Problem requirements: Can you arrange the listing, from the line with "Task: Open Purchased entity widget dropdown" to the line with "pos(1093,170)", as a Markdown table with the columns No. and Line, skipping blank lines and leaving out the pictures?

Source material:
**********
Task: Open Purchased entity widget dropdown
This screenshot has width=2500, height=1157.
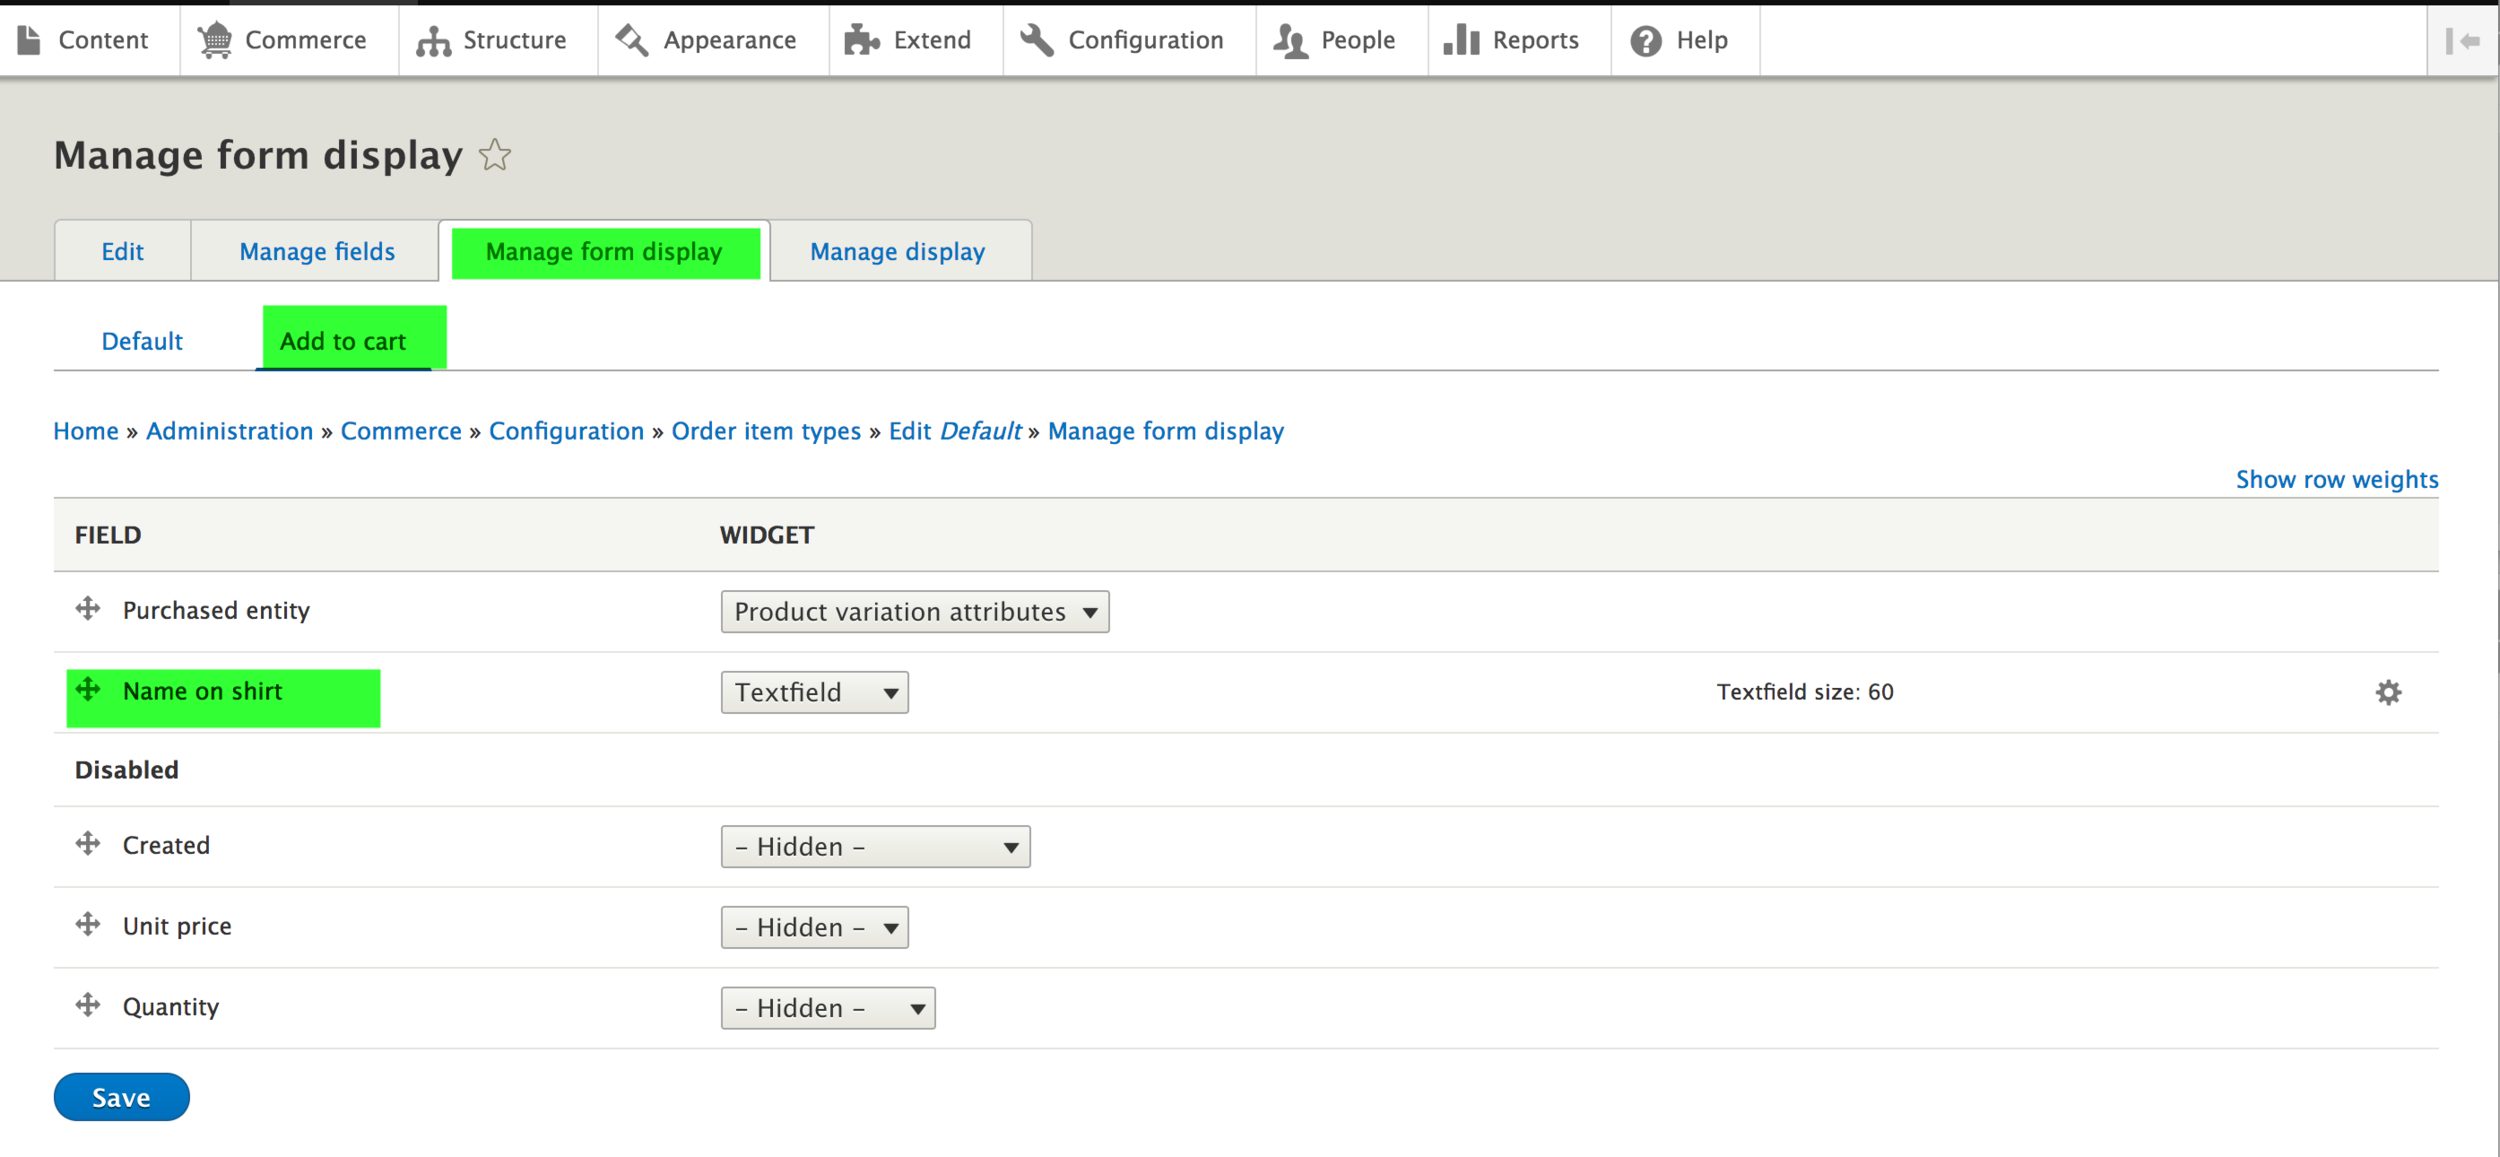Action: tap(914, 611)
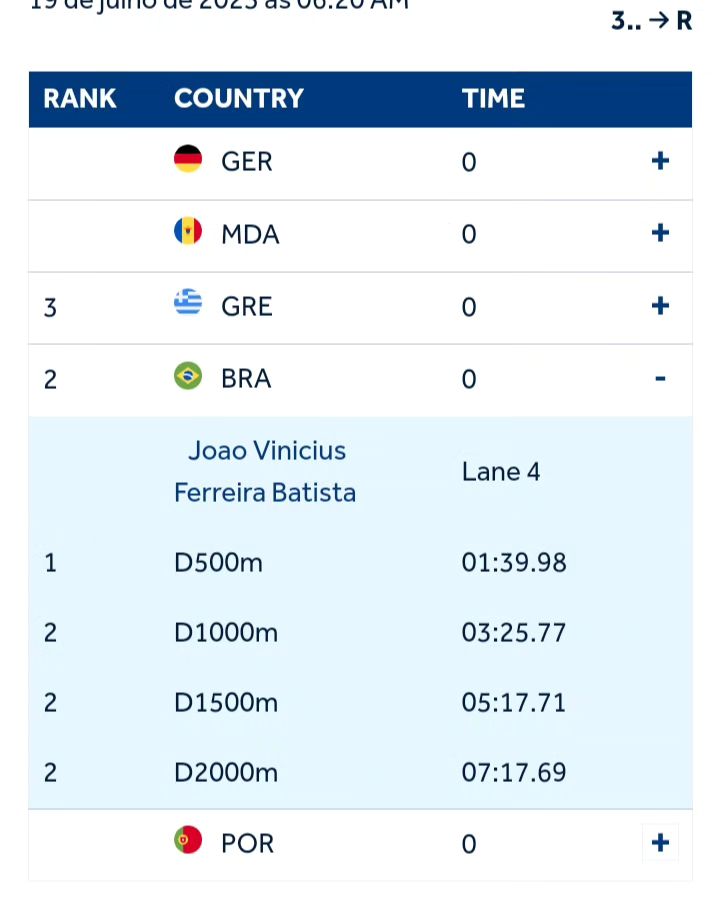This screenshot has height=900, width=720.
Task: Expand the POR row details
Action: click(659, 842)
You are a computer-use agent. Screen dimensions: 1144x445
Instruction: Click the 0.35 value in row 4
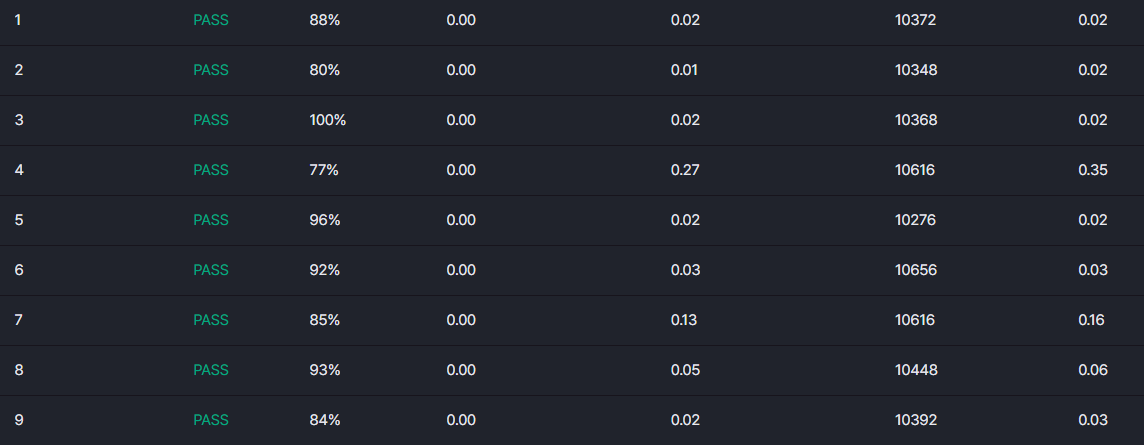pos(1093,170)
**********
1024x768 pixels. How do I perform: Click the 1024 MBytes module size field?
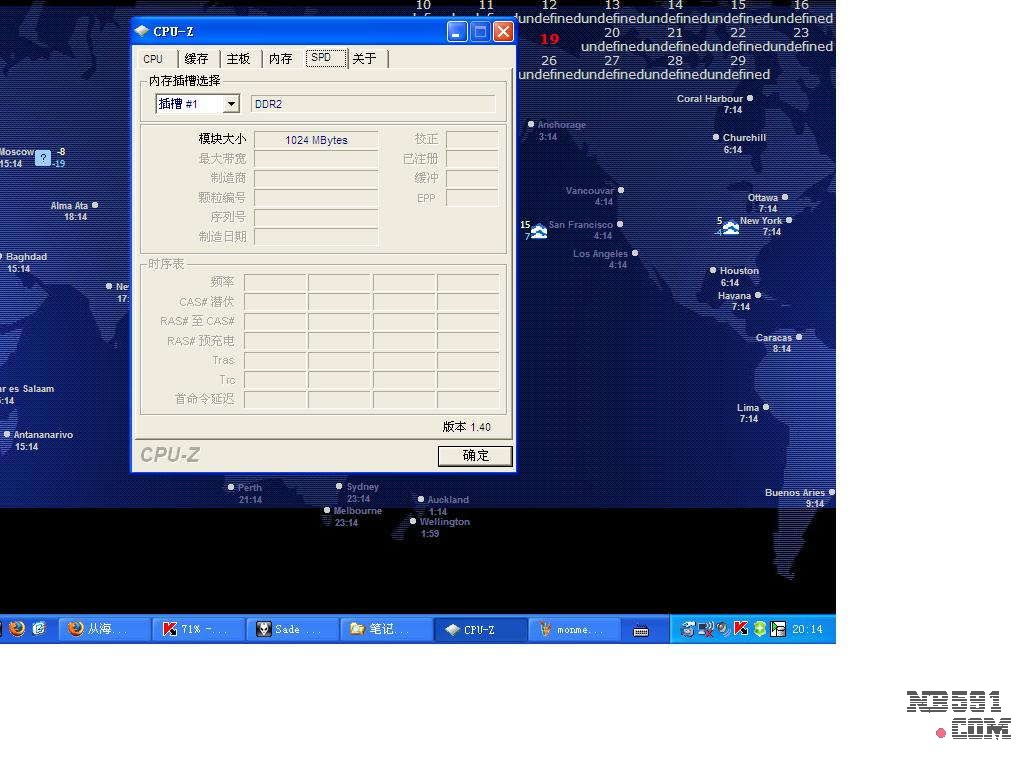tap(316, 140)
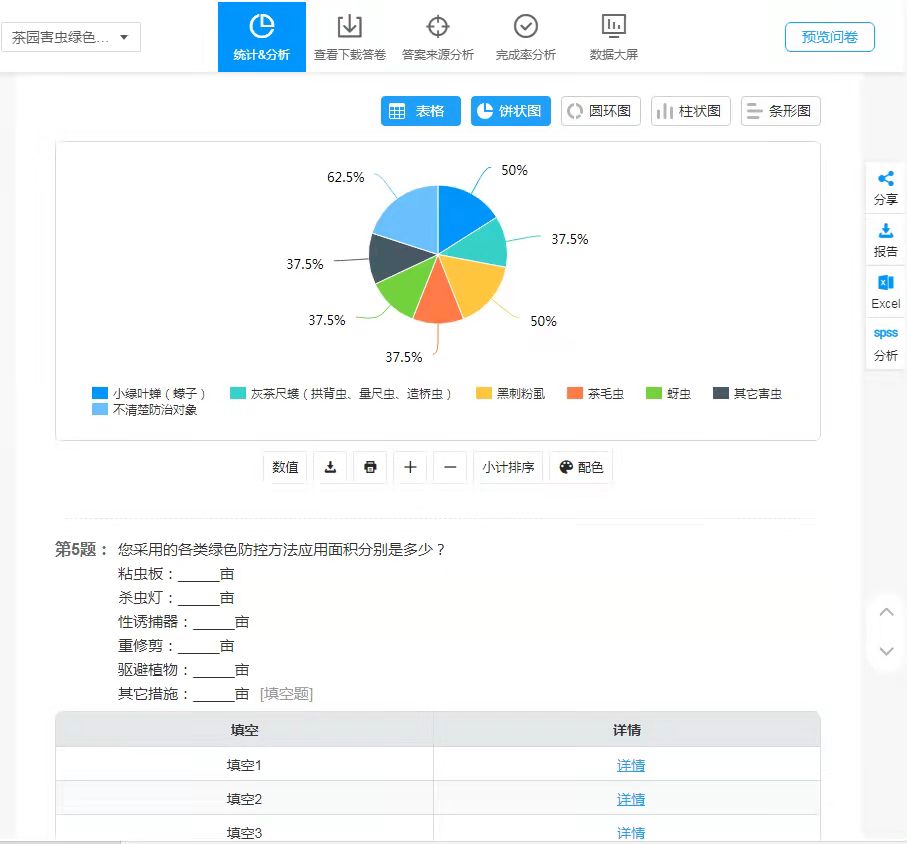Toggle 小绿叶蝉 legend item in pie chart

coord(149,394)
**********
Full response:
| No. | Line |
|---|---|
| 1 | Task: Open Purchased entity widget dropdown |
| 2 | This screenshot has width=2500, height=1157. |
| 3 | Action: tap(914, 611) |
| 4 | This screenshot has height=900, width=720. |
| 5 | Task: Expand the POR row details |
| 6 | Action: click(659, 842) |
| 7 | You are a computer-use agent. Screen dimensions: 1144x445 |
| 8 | Instruction: Click the 0.35 value in row 4 |
| 9 | pos(1093,170) |